[DATA FOR ANALYSIS — start]

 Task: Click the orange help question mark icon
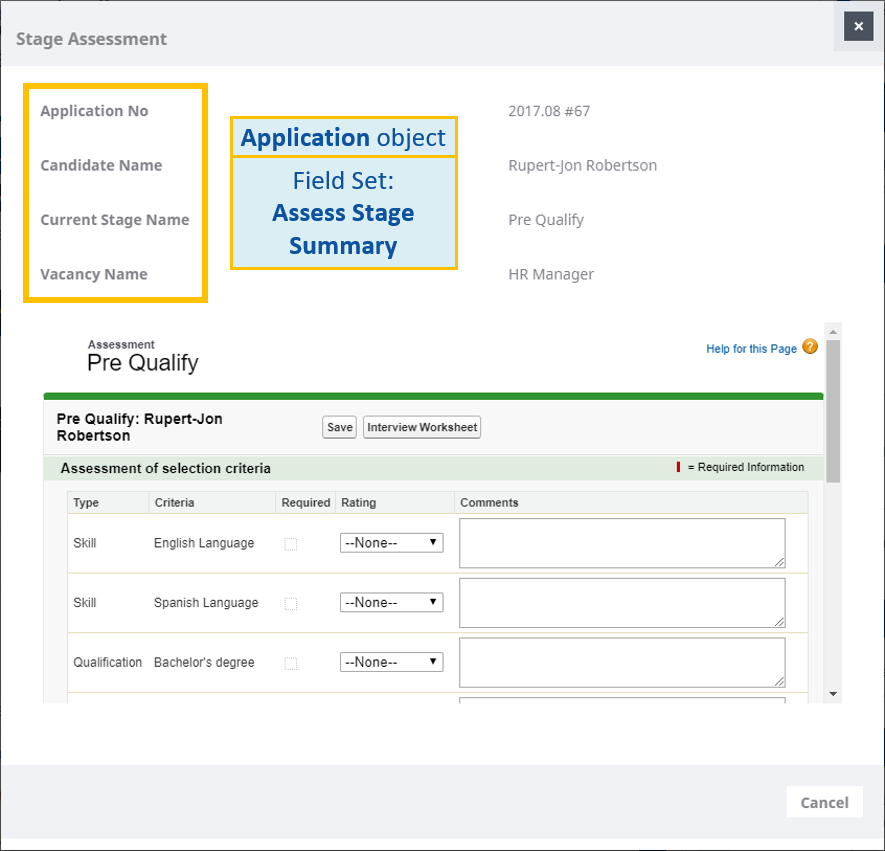tap(810, 347)
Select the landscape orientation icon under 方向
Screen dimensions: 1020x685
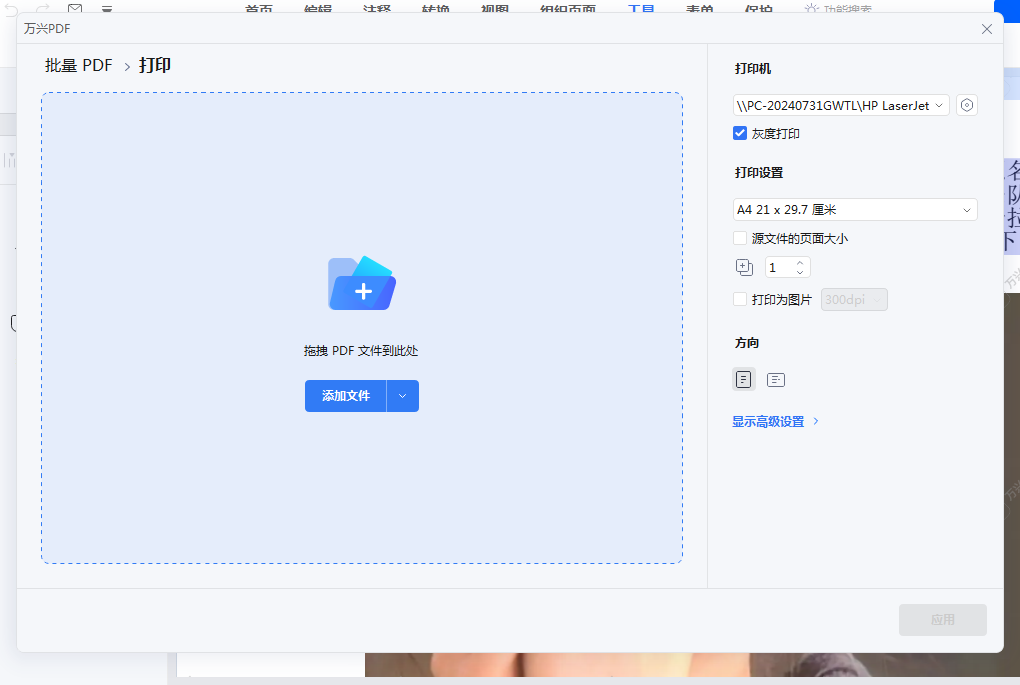(x=775, y=379)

[DATA FOR ANALYSIS — finish]

→ TASK INSTRUCTIONS:
Set the records down again exactly, and omit any picture in them.

→ EXERCISE ANSWER:
 Task: Click the orange help question mark icon
tap(810, 347)
Select the landscape orientation icon under 方向
Screen dimensions: 1020x685
(x=775, y=379)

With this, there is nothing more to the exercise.